’Labour will support drivers with a laser-like focus,’ says shadow transport secretary

Shadow transport secretary Louise Haigh has pledged that a Labour government will tackle rising motor insurance premiums.

During her address at the Labour Party conference, Haigh told attendees that the party would “crack down on unfair car insurance fees hitting people hard” and setup a new watchdog to drive down fuel prices.

It came as data from WTW and Confused.com showed that motor premiums reached a record high in the last year.

The figures, which were published today (13 October 2023), showed UK motorists were now paying £924 on average for premiums, some £338 more than 12 months ago.

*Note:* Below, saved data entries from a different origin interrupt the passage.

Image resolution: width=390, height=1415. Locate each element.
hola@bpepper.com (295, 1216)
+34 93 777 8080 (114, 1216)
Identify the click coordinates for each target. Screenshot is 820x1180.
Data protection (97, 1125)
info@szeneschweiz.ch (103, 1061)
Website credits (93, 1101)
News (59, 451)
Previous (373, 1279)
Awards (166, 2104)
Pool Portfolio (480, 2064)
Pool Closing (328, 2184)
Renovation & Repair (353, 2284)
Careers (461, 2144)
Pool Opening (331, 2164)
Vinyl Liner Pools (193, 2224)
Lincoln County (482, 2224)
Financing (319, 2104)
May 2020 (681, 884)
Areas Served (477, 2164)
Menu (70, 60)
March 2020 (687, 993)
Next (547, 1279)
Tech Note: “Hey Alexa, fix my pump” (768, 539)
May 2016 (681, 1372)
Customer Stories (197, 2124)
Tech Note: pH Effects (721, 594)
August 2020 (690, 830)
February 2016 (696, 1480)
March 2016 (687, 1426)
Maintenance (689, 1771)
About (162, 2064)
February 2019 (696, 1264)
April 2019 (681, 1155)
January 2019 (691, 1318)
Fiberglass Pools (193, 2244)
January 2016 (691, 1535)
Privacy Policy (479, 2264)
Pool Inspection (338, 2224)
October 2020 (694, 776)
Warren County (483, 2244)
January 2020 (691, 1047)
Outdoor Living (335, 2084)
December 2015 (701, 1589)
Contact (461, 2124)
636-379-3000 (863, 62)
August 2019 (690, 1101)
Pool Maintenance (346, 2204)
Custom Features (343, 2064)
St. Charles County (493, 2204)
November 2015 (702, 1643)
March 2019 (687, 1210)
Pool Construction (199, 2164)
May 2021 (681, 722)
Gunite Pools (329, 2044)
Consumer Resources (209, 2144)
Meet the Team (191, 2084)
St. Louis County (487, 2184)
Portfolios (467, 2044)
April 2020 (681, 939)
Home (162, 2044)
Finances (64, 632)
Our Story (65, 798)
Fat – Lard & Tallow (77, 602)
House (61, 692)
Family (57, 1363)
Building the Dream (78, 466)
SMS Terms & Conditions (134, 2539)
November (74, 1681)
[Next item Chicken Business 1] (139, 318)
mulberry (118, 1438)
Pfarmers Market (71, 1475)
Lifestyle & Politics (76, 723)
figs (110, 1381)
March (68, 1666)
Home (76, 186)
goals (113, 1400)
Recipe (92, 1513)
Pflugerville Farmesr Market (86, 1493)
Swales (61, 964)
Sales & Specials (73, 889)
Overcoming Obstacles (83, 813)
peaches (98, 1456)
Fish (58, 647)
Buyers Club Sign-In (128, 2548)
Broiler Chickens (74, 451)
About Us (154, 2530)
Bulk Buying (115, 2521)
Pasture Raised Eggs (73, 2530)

This meant car insurance premiums reached their highest ever recorded levels since the two firms launched their Car Insurance Price Index in 2006.

“Labour will support drivers with a laser-like focus on the cost of living, saving them up to £685 a year,” Haigh said.

“Labour will take action on unfair practices pushing up car insurance costs and set up a tough new fuel watchdog to tackle rip-off prices.”

Inflation easing?

While car insurance premiums have been rising, data has also suggested that inflationary pressures were easing, which could in turn bring them down.

For example, the Bank of England is forecasting that inflation will fall to 5% by the end of the year, before continuing to fall over the course of 2024 and finally hitting its long-term target of 2% sometime in the first half of 2025.

Meanwhile, WTW and Confused.com also revealed a slowdown in premium increases through the third quarter of 2023.

While they rose by £149 in total, monthly increases for July, August and September sat at 7.5%, 6.6% and 4.1% respectively.

Tim Rourke, UK head of P&C pricing, product, claims and underwriting at WTW, said: “The latest monthly data suggests that the cycle of this challenging market may now be peaking, signalling some relief for drivers in 2024.

“If inflation continues to slow next year, with the cost of second-hand cars and repairs stabilising, this may feed through to less price pressure.”